Yesterday I saw a dad holding his son steady on a ladder while the kid picked cherries from their tree.[At least I assumed it was theirs. Who am I to comment on foraged fruit?] The sight reminded me that I'd been sitting on a fresh cherry recipe for nearly a year. Since I like to share muffin recipes on Mondays [and I've been spending time updating my Visual Recipe Index by Ingredient as well as adding a grilling section to my drop down menu recipe index, not plotting out the month's worth of posts] I figure today is as good a time as any.
Grab a cup of tea with these muffins--even though they have beets in them, they are delicate enough thanks to the yogurt. My kids ate them warm for breakfast and room temp for an after school snack with peanut butter and/or Nutella. Any method to get beets from the farm share into the family is a good method in my book.
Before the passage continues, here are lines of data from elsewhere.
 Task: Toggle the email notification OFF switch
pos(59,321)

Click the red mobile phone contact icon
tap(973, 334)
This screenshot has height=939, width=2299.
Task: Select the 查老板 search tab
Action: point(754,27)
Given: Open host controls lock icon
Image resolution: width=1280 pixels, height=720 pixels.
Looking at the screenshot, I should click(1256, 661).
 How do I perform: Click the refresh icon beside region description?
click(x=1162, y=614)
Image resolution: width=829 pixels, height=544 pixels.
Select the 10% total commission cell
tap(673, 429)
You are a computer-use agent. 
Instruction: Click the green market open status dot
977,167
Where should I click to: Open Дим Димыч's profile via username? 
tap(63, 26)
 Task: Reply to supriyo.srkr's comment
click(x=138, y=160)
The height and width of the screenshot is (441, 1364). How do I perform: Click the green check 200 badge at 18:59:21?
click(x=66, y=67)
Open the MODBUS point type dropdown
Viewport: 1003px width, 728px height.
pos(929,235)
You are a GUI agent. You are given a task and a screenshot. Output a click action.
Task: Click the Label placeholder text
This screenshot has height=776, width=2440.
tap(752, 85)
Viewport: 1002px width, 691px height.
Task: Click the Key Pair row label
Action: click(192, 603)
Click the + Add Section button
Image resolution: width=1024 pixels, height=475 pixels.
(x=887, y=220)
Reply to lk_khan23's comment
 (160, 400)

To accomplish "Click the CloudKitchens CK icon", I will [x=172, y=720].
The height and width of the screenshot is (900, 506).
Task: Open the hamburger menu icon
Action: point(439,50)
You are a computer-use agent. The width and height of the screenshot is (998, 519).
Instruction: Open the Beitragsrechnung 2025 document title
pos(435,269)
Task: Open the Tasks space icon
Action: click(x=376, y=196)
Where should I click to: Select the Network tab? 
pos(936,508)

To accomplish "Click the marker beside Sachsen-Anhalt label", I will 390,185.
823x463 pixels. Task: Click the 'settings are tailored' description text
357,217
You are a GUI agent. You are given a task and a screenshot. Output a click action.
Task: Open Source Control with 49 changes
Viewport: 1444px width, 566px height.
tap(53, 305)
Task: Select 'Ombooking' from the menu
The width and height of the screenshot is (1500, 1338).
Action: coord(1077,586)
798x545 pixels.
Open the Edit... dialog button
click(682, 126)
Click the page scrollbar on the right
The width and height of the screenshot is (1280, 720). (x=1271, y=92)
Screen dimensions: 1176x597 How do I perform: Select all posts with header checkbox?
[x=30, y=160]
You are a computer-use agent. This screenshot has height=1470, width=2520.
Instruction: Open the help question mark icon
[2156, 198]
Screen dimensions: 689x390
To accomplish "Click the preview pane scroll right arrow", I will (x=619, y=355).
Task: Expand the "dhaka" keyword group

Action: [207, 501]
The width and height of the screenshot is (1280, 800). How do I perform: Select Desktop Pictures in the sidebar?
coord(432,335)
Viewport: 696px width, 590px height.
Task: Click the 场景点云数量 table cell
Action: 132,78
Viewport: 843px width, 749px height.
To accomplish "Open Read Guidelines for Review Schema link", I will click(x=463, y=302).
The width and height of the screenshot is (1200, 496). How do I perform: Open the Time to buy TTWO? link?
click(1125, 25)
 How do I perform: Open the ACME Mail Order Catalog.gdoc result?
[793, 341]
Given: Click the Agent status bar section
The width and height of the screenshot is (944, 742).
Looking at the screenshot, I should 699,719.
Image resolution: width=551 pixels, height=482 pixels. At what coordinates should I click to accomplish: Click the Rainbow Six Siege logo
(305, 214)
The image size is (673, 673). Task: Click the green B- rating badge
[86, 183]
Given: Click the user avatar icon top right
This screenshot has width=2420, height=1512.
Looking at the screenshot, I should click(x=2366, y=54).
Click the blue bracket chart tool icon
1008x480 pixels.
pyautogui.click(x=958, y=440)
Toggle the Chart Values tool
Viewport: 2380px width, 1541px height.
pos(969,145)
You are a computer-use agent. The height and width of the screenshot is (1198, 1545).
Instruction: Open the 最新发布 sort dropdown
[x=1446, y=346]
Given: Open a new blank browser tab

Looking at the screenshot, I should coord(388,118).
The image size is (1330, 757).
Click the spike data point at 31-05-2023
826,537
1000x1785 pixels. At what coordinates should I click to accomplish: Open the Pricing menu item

For more recipes using beets, please see my Beet Recipes Collection. For more recipes using cherries, many of them dried, please see my Cherry Recipes Collection. These collections are part of the Visual Recipe Index by Ingredient. I've got a Fruit board on Pinterest where I gather interesting recipes, and of course I'm sharing other bloggers' successes and my epic failures over on my FB page.
Cherry Beet Yogurt Muffins½ cup roasted beets
1 cup rolled oats
1 cup vanilla yogurt
⅓ cup brown sugar
⅓ cup vegetable oil
1 large egg
1 cup unbleached all purpose flour
1 teaspoon salt
½ teaspoon baking soda
1 teaspoon baking powder
1 cup chopped pitted fresh cherries
Preheat oven to 400 degrees Fahrenheit. Spray a 12 hole muffin pan with vegetable oil spray or line with muffin cups. Set aside. In a blender, combine first 6 ingredients (beets through egg). Blend until thoroughly mixed. I use my Vitamix (Amazon affiliate link). Pour into a large bowl, and dump the dry ingredients on top (flour through baking powder). Stir until nearly combined, then add cherries and stir a bit more. Scoop** into prepared muffin pan. Bake for 15 minutes. Let muffins rest in pan for 5 more minutes before transferring to a cooling rack to finish.
**My scoop holds 3 Tablespoons (1 ½ ounces) by volume, though the muffin batter is mounded in the scoop so I'm pretty sure I'm putting a good 3 ½ Tablespoons into each muffin well. The muffin wells in my regular muffin pans each hold 3 ounces by volume.